-------- Passage given
Showing posts with label civil society. Show all posts
Showing posts with label civil society. Show all posts

Monday, July 09, 2012

Quote of the Day: Intellectual Rights and Duties

Ms. Wendy McElroy at the Laissez Faire Books enumerates what she thinks constitutes our intellectual rights and duties

The following are some intellectual rights and duties that I’ve evolved as guidelines for constructing — one person at a time — the type of intellectual society in which I want to live.

YOUR INTELLECTUAL RIGHTS

You Have the Right to Be Uninterested

When you are trapped in an unpleasant or boring conversation, you are well within your intellectual rights to state, “I don’t care to talk about this (or to you) further.” Make the statement without hostility, as a matter of fact, and then simply walk away. No one has an unconditional claim on your time or on your attention. And the assumption that you should care about every issue and event in the world is ridiculous. Don’t accept the unrealistic demand that you find everything and everyone interesting.

Everyone Has the Right Not to Understand

Most of us spend a lot of time trying to avoid uttering the sentence, “I don’t understand what you are saying.” Too often, people see this statement as an admission of ignorance or inadequacy, rather than one of self-confidence. No one understands everything, and it is folly to pretend you do. Nevertheless, the fear of appearing ignorant or stupid frequently underlies a reluctance to admit that you simply do not understand what is being said. Do not apologize. Just ask whoever is speaking to clarify what they mean. Most people are more than happy to expound at length in front of an attentive audience.

Everyone Has the Right to Make a Mistake

This is far more than a right. It is an inevitability. You will commit errors, and frequently. If this upsets you, then curse human nature. As a human being, you are a fallible creature without godlike or automatic knowledge. Yet many people will argue themselves (and everyone else) into the ground or into absurd intellectual corners, rather than admit, “I’m obviously mistaken about that one point.” There is no shame in admitting, “I made a mistake.” Indeed, there is great strength in being willing to acknowledge your errors and learning from them.

Everyone Has the Right to Change His Mind

Changing your mind or a stated position is not intellectual indecision or weakness. It is part of the learning process by which you discover errors and correct them. If someone convinces you on an issue, it is a mark of intellectual honesty and courtesy to say, “You’ve persuaded me to your point of view.” After all, what is the alternative? Holding onto an untenable position just because that is what you believed yesterday? Everyone has the right to say, “Obviously, I am wrong on that point,” and not to feel diminished by this act of intellectual honesty.

Everyone Has the Right to Disagree

Whenever you hear a statement with which you disagree, you have the right to say so. Often you are in situations in which your opinion would be unpopular if stated. Perhaps a family gathering has turned into a political discussion, and you hold the only dissenting view. Your alternatives are wider than either stewing in silence or starting an intellectual brawl. You don’t need to justify yourself. You needn’t become either hostile or apologetic. You can simply state, “I disagree,” and walk away. Or stay and argue. The option is yours.
----------------
-------- Recorded data
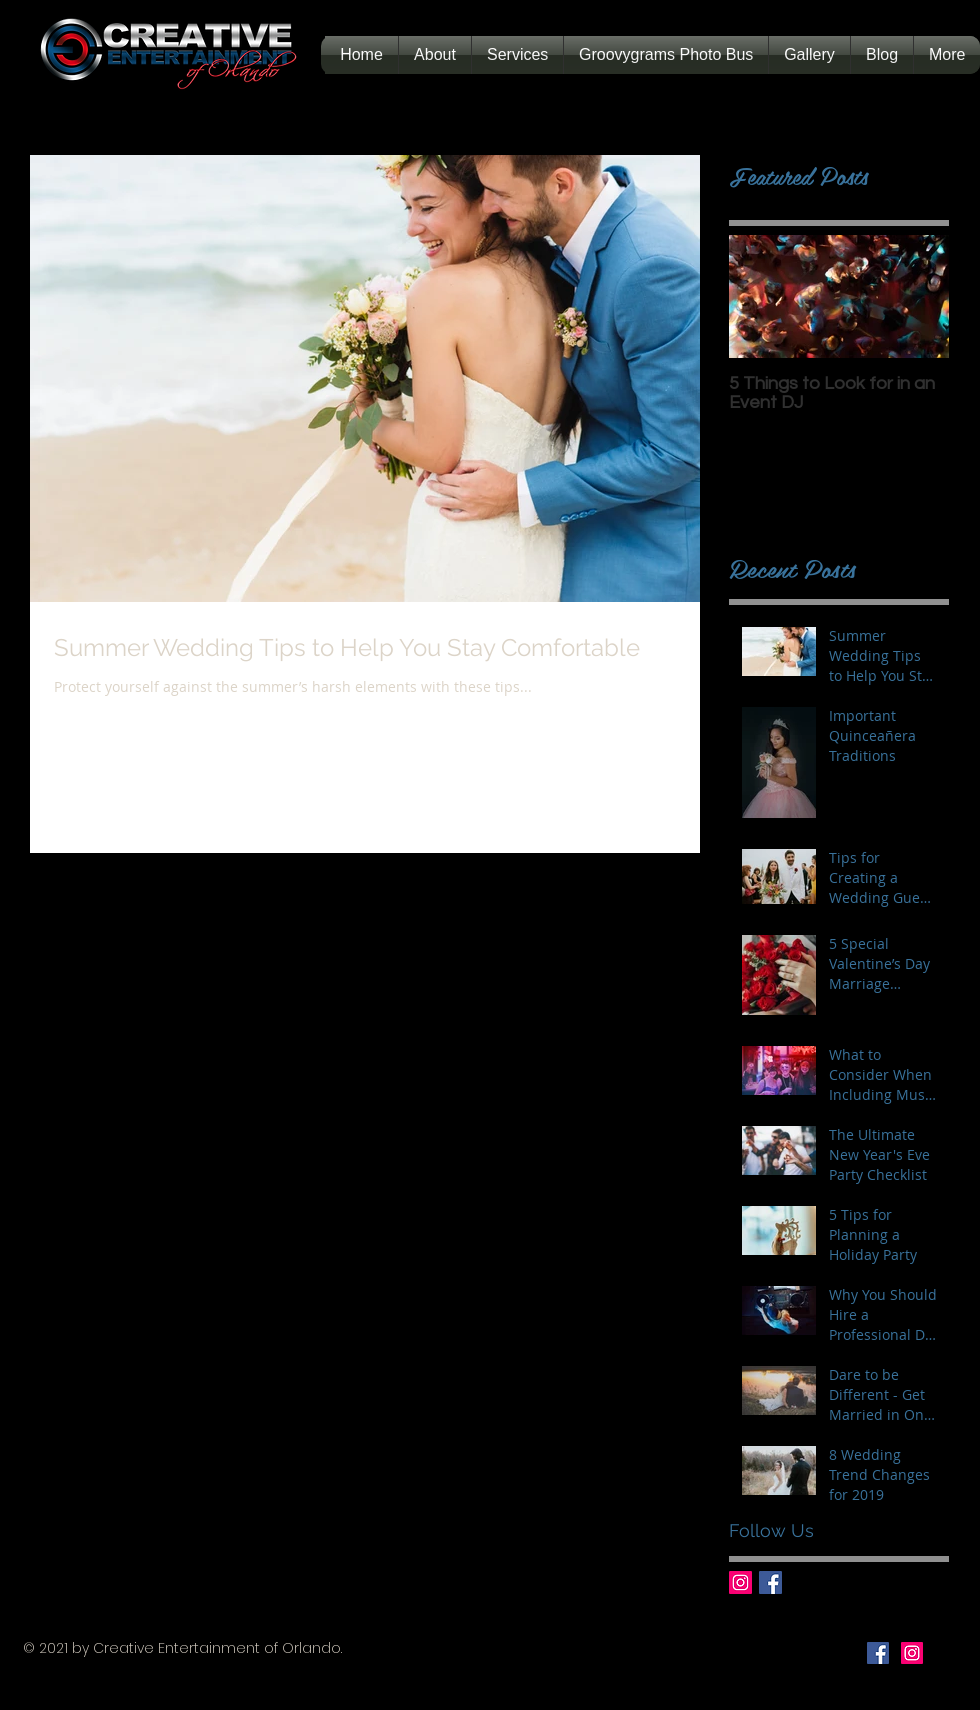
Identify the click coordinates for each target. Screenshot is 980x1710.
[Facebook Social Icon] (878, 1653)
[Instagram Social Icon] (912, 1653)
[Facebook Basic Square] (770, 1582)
----------------
Set exercise 1:
List the headings of the five intellectual rights in the post on intellectual rights.
Set exercise 2:
Answer these questions from the post on intellectual rights:
(a) With what outlet is Wendy McElroy named?
(b) As a human being, what kind of creature does the post say you are?
(c) What example situation does the post give under the right to disagree?
Set exercise 3:
Return the passage from the post on intellectual rights that begins at the words "Whenever you hear" and stops after "option is yours.".
The lines are not needed for any of this work.

Exercise response 1:
You Have the Right to Be Uninterested
Everyone Has the Right Not to Understand
Everyone Has the Right to Make a Mistake
Everyone Has the Right to Change His Mind
Everyone Has the Right to Disagree

Exercise response 2:
(a) Laissez Faire Books.
(b) A fallible creature without godlike or automatic knowledge.
(c) A family gathering that has turned into a political discussion, where you hold the only dissenting view.

Exercise response 3:
Whenever you hear a statement with which you disagree, you have the right to say so. Often you are in situations in which your opinion would be unpopular if stated. Perhaps a family gathering has turned into a political discussion, and you hold the only dissenting view. Your alternatives are wider than either stewing in silence or starting an intellectual brawl. You don’t need to justify yourself. You needn’t become either hostile or apologetic. You can simply state, “I disagree,” and walk away. Or stay and argue. The option is yours.